—Je crois bien, s'écria mon vieillard, c'est le véritable original de
Salvator; celui qui est en Angleterre n'est qu'une copie.
—Or donc, pour vous finir mon histoire, aussitôt que l'illustre peintre eut achevé ce tableau, il prit congé de Rosalvo; mais, avant de le quitter, il le tira à l'écart, et tombant à genoux devant lui:
—Mon père, lui dit-il, lorsque j'allais de Naples à Rome, vos souhaits m'ont suivi; mais à présent que je vais de Rome à Naples, il me faut plus que des voeux; car j'ai une mission sainte et belle à remplir. Bénissez-moi, mon père! ma patrie m'a renié, je vais me venger de ma patrie! mais en brisant ses fers, en exterminant ses tyrans, en lui rendant la liberté!
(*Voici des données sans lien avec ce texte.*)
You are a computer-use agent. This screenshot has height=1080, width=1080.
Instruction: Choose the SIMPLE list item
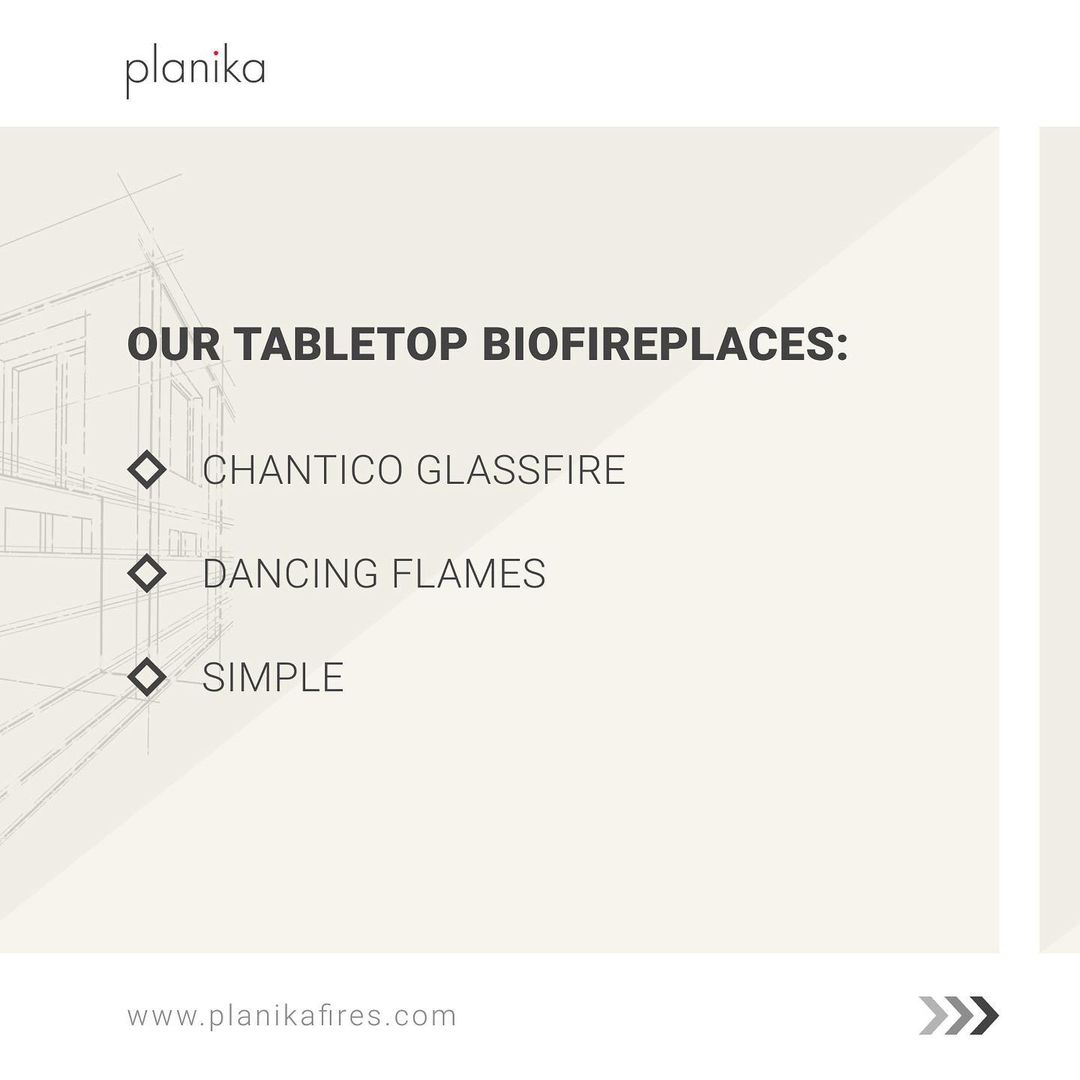point(273,678)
—Que Dieu t'accompagne et te protége, mon enfant; mais je crains que tes efforts soient inutiles. Les fers sont trop entrés dans la chair; vous pourrez les secouer peut-être, mais les briser, jamais!
Hélas! mon pauvre aïeul avait dit vrai. Six mois ne s'étaient pas écoulés après sa dernière entrevue avec l'heureux et brillant Salvator, lorsqu'un soir, à minuit, tandis que les habitans de Sainte-Agathe étaient plongés dans le plus profond sommeil, on entendit frapper à la porte de Rosalvo à coups redoublés.
Le vieillard se trouva debout le premier; ses enfans sautèrent sur leurs fusils, les femmes poussèrent un cri d'effroi.
—Qui va là? demanda Rosalvo alarmé.
—C'est moi, Salvator; ouvrez-moi.
La porte s'ouvrit et Rosalvo recula de trois pas devant l'apparition d'un fantôme. Salvator habillé de noir de la tête aux pieds, les cheveux hérissés, la barbe en désordre, l'épée nue à la main, se présenta à ses amis de la campagne, comme un spectre sortant du tombeau.
—Tout est fini, dit-il, Naples est retombée plus que jamais sous le joug de ses tyrans. Il s'était trouvé un homme, un pêcheur pour se mettre à notre tête et délivrer son pays. Des traîtres l'ont tué. Fracanzani, mon beau-frère, est mort empoisonné dans sa prison. Aniello Falcone se sauve en France; moi, je retourne à Rome pour ne plus revenir; c'est la troisième et dernière fois que vous me verrez. Je suis le seul qui reste des chevaliers de la Mort.